The program was previously not available for a few years after its former instructor Steve Stephenson retired. When Powell, Wyo., Northwest College’s farrier professor also retired, the last local farrier courses went away, too.
“A lot of us were bummed out to see the program go,” Gonzales told American Farriers Journal.
In November 2018, official plans to restart the Sheridan, Wyo., farrier program for the spring were put into motion. Mae Smith, the head of the agricultural department at Sheridan College, began seeking candidates to teach the farrier science courses. A few farriers, including Gonzales, applied for the farrier position. On Jan. 21, 2019, Gonzales began teaching two of the three farrier science courses, the Introduction to Farriery course and the Practical Farrier Science course.
In high school, Gonzales worked for an outfitter and helped lead fishing trips and trail rides. A friend of his was a farrier and sparked his interest in hoof care. Gonzales attended Northwest College where he received an associate’s degree in farrier agriculture business. While he found the material interesting, he wanted to learn even more. His instructor suggested that Gonzales attend the Kentucky Horseshoeing School (KHS) when it was located in Mt. Eden, Ky. KHS has since relocated to Richmond.
In 2002, Gonzales completed his farrier education at KHS with Mitch Taylor and stayed on as a teaching assistant. While helping out at the school, Gonzales worked under Conrad Trow and gained a lot more hands on experience. In 2003, Gonzales became a certified journeyman farrier and moved back home to Wyoming. There, he built up his clientele and worked on creating a business so he could make a living doing what he loves. He worked with farrier Troy Ehrmantraut, who founded the Wyoming Professional Farriers Association (WPFA), of which Gonzales is currently the president.
Since returning home, Gonzales has stayed in close contact with the farrier world by competing in numerous competitions and participating in many clinics, including the American Farrier’s Association (AFA) annual convention, Don King Days, part of the World Championship Blacksmiths Competition (WCBC), Colorado clinics, Montana Professional Horseshoer’s Association (MPHA) events and many others.
Now as farrier instructor, Gonzales works with his students by applying their anatomy course to what they learn in the forge. He begins his class by building connections between the structures of the horse and the shoe that supports those structures. He believes in hands-on forge work to build forging skills. In 4-5 weeks, Gonzales will introduce live horses to the class, so they can apply what they’ve learned to real-life cases.

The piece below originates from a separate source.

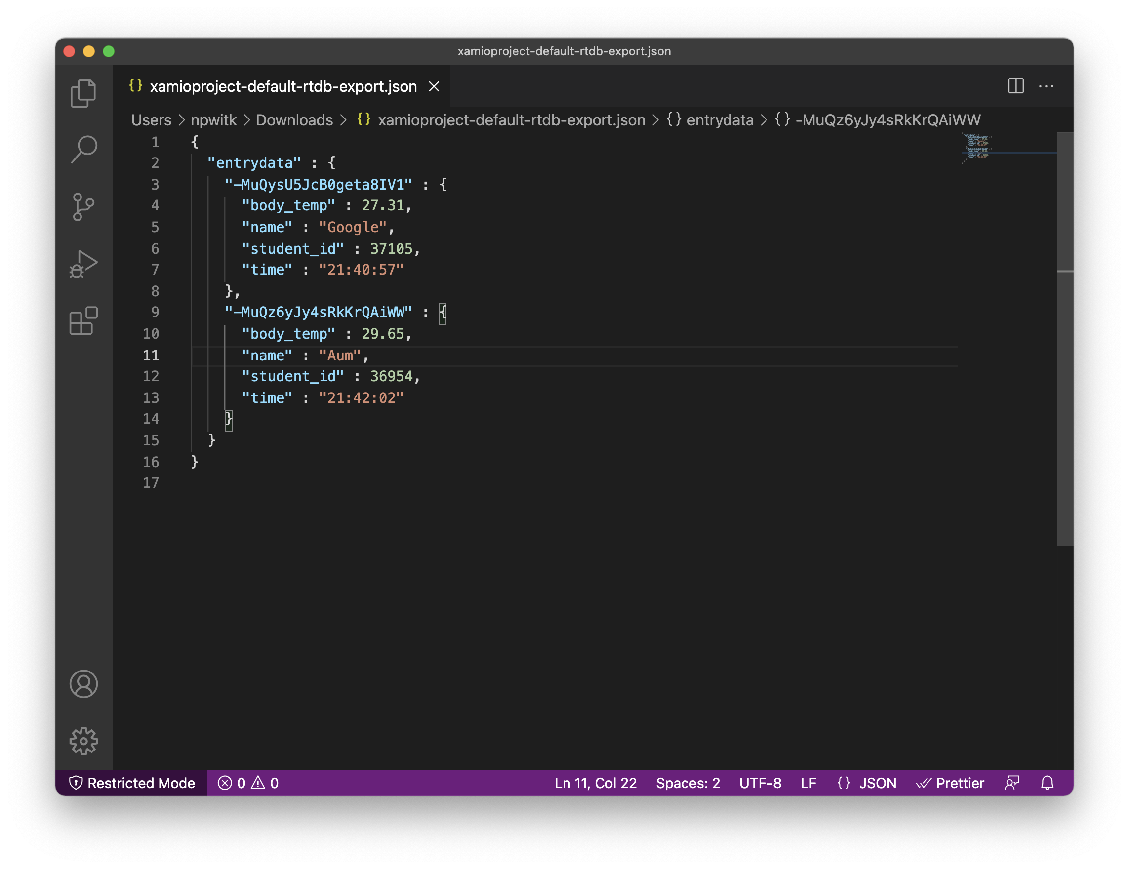Select the xamioproject-default-rtdb-export.json tab
Viewport: 1129px width, 869px height.
click(x=283, y=86)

“I’m excited to take it over, but a little nervous,” Gonzales says. “Steve Stephenson was my mentor, so these are big shoes to fill.”
Teaching isn’t all Gonzales is doing. He still shoes horses full-time for his own business. While the winter months are little slower for business, he saw this as an excellent opportunity to not only preserve the farrier craft by educating young farriers but to also keep up on his own skills. The farrier program will end in early May 2019, just in time for Gonzales’ business to keep him busy. There won’t be an autumn farrier program due to the difficulty new farriers often encounter while trying to find work during the winter months.
Sheridan College introduced its farrier science program as part of an associate degree in 2012. The courses are designed to be taken in the spring semester, resulting in completion of the certificate in a few months’ time.